Personal information
- Full name: Gregory Burns
- Born: 5 March 1995 (age 31) Yorkshire, England
- Height: 5 ft 8 in (1.72 m)
- Weight: 13 st 1 lb (83 kg)

Playing information
- Position: Hooker
Club
| Years | Team | Pld | T | G | FG | P |
| 2015–21 | Sheffield Eagles | 91 | 7 | 0 | 0 | 28 |
| 2022– | Doncaster | 19 | 4 | 0 | 0 | 16 |
|  | Total | 110 | 11 | 0 | 0 | 44 |
- Source: As of 6 September 2026

= Greg Burns (rugby league) =

English rugby league player

Gregory Burns (born 5 March 1995) is a professional rugby league footballer who plays as a for Doncaster in the Betfred Championship.

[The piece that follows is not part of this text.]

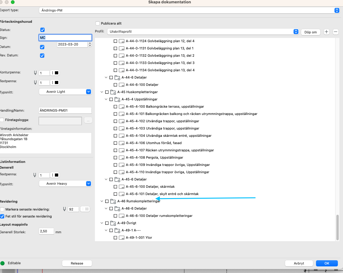The height and width of the screenshot is (273, 343).
Task: Click the minus icon to remove profile
Action: pyautogui.click(x=335, y=32)
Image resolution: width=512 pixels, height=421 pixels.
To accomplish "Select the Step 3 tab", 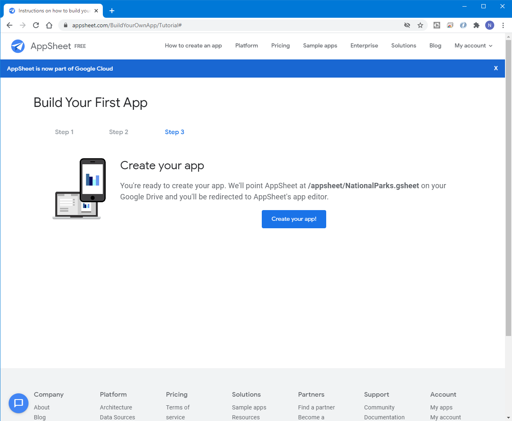I will [174, 132].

Burns is a graduate of the Eagles Academy system and has played in Sheffield's reserve team. He helped the Eagles to win the inaugural 1895 Cup as they defeated Widnes Vikings 36–18 in the final.

His brothers Jonathan and Paddy came through the Eagles' youth system. Paddy signed a professional contract with them in 2018 and Jonathan plays with the Hemel Stags.

On 14 April 2017, Greg scored his first professional try for the Eagles. It was against Rochdale Hornets in an 18–42 victory.

In November 2021, Burns signed for Doncaster on a one-year deal.